**Extrait**
--------

On ne peut pas simplement penser à Jésus, qui meurt ou qui se donne. Tout va
ensemble. Il nous faut affronter les épreuves de nos vies, à la manière de Jésus,
c’est-à-dire que nous pouvons simplement nous appuyer sur les paroles que Lui a
dites.
II – Les paroles de Jésus pour éclairer nos vies
Je vais revenir sur les quatre dernières, celles de Sa Passion proprement dite. D’abord, Il se présente à nous. Pilate lui pose la question : « Es-tu le roi d’Israël ? » Et Jésus lui dit : « Tu l’as dit. » Tu as raison. Oui, je suis roi, pas un roi à la manière humaine – on est bien d’accord –. Mais Il est roi, c’est Lui qui se donne à nous. Et puis, on le charge de la Croix, Il avance sur ce chemin et, alors qu’Il gardait le silence jusqu’à maintenant, c’est en voyant les femmes de Jérusalem, celles qui sont représentées juste-là (en montrant le tableau du chemin de croix), qui pleurent sur Lui, qu’Il s’adresse à elles. On pourrait dire qu’Il les rabroue, qu’Il les gronde, Il ne les console pas vraiment. « Ne pleurez pas sur Moi, pleurez plutôt sur vous-mêmes et vos enfants. Si l‘on traite ainsi l’arbre vert, que deviendra l’arbre sec ? » Qu’est-ce que c’est qu’un arbre vert ? C’est un arbre vivant. Alors, on pourrait penser que les rameaux, les bambous, qui sont là, sont cet arbre vert… mais on sait bien qu’ils sont coupés et que la vie n’est plus en eux, et on sait que ce soir, ou demain, ils seront tout flétris. Finalement, c’est un peu nous lorsque nous nous éloignons de Dieu. Au début, on fait bonne apparence, bonne figure… et puis nous sécherons. L’arbre vert, c’est Jésus. Il nous invite à nous connecter à Lui, à nous greffer à Lui, pour être vraiment vivants. Et vous savez ce que c’est que vivre ? Vivre, c’est aimer.

--------

**Votre tâche**
Poursuivez l'extrait ci-dessus sur les paroles de Jésus pendant sa Passion, en reprenant juste après la phrase « Vivre, c'est aimer. »

**Données affichées**

--------

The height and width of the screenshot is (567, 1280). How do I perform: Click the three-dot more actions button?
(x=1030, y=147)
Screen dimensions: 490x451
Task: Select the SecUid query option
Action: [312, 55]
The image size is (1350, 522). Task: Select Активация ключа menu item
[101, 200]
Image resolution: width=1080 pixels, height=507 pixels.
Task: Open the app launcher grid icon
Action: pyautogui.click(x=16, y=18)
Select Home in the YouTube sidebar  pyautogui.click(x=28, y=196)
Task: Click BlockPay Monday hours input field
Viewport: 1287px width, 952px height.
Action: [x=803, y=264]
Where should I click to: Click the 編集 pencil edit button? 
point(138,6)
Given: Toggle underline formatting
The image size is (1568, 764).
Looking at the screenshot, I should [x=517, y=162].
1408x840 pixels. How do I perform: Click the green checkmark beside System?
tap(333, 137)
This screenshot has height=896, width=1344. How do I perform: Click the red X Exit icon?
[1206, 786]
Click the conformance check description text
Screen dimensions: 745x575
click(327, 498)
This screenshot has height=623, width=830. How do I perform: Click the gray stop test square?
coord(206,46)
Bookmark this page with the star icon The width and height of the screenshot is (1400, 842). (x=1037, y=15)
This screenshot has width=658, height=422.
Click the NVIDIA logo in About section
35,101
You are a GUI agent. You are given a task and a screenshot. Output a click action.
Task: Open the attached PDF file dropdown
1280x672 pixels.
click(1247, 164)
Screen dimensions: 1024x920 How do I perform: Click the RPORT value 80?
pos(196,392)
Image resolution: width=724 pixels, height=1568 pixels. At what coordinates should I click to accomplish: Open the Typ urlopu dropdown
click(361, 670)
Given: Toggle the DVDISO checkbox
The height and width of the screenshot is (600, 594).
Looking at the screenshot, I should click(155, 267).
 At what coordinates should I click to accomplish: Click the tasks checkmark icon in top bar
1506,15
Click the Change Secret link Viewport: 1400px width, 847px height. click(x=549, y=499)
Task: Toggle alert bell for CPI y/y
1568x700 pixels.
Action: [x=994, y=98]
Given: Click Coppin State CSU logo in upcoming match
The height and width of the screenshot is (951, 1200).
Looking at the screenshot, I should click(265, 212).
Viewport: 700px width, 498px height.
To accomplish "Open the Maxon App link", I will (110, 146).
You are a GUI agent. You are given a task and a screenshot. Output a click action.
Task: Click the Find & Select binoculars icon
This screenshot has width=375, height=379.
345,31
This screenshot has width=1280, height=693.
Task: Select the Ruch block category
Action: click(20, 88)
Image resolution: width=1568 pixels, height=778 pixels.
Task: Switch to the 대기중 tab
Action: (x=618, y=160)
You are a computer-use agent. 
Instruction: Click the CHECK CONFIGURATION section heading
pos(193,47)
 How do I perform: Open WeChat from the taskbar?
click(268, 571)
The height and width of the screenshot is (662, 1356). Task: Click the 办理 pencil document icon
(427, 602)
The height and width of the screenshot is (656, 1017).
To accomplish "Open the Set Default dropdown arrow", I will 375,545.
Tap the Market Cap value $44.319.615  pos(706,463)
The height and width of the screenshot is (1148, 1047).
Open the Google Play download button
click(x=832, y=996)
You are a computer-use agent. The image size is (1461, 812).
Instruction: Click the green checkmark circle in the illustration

--------

**La réponse**
Et voilà les deux dernières paroles de Jésus : « Père, pardonne-leur, ils ne savent pas ce qu’ils font. » Jésus aime, même ceux qui Lui font le plus grand mal. Même ceux qui le réduisent à n’être quasiment plus un homme : « Père, pardonne-leur ». Et puis, il y a ce bandit, à côté de Lui, qui dit lui-même, « Si nous sommes sur cette croix, c’est que nous l’avons bien mérité… » Ce devait être de sacrés criminels, des tueurs, des voleurs, des violeurs, des pilleurs… « Nous l’avons bien mérité ». Et là, à cet instant, il ouvre son cœur au Christ : « Jésus, pense à moi dans ton royaume. » Et Jésus, à travers cette souffrance, sur la Croix, on peut penser qu’Il touche à la joie, car il peut lui dire « En vérité, aujourd’hui, tu seras avec moi dans la Paradis. » Oui, la souffrance est toujours aussi terrible, l’abandon est toujours aussi violent, et en même temps, tout ce pour quoi Jésus est né, a vécu, est mort, s’accomplit maintenant. Il ouvre les portes, Il nous ouvre les portes du ciel, Il n’attend qu’une chose, c’est notre accord et notre collaboration.
Et puis, cette dernière parole de Jésus : « Père, entre Tes mains je remets mon esprit. » Oui, le Christ est parfaitement uni au Père. (En montrant le tableau du chemin de croix) C’est d’ailleurs la belle représentation qui est là : Jésus qui meurt sur la Croix, cet Esprit qui fait le pont entre le ciel et la terre. Jésus nous unit au ciel, nous unit au Père. Et, dans les bras de la Croix, écarté, c’est nous qu’Il appelle. Nous sommes invités à être tous ensemble un seul peuple, réunis autour du Christ, membres du Corps du Christ, pour rejoindre tous ensemble le Père. Jésus, en donnant Sa vie, en remettant Son esprit au Père, nous donne Sa vie, à nous !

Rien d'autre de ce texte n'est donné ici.